[[ Information open ]]

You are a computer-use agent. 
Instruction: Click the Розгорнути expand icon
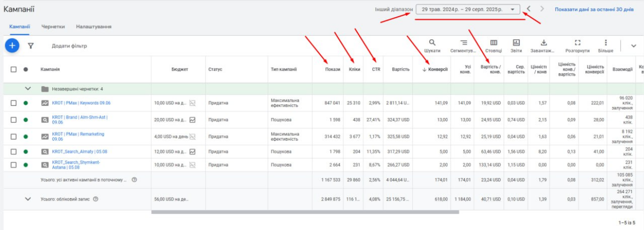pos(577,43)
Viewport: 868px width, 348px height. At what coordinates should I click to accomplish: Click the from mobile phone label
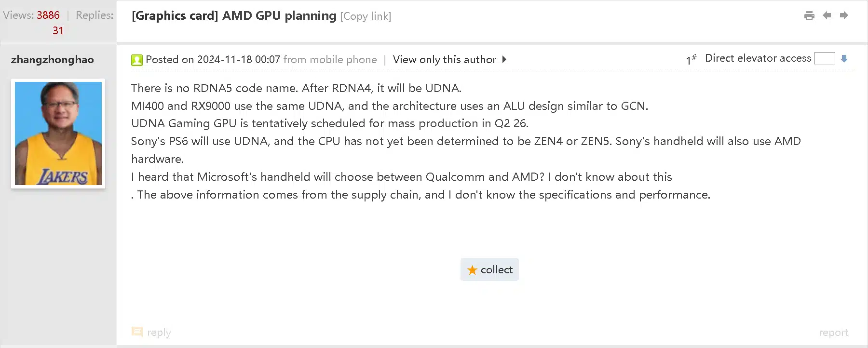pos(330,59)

[[ Information closed ]]
[[ Information open ]]

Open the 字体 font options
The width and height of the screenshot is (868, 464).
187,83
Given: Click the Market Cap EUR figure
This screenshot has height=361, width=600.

[[ Information closed ]]
[[ Information open ]]

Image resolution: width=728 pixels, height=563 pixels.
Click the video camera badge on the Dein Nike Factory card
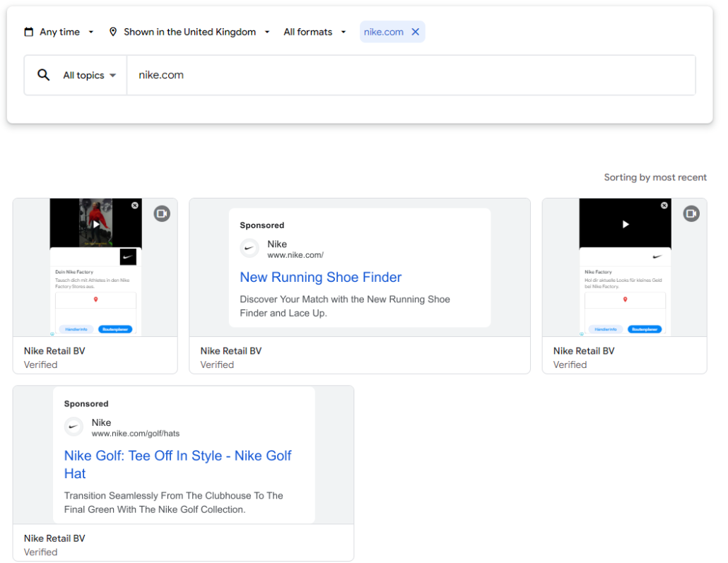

[[ Information closed ]]

*Exercise description*: Everything starting at the line containing "The width and" and ending at the line containing "This screenshot has height=361, width=600." in the records above should be repeated exactly, and only that.

*Exercise answer*:
The width and height of the screenshot is (868, 464).
187,83
Given: Click the Market Cap EUR figure
This screenshot has height=361, width=600.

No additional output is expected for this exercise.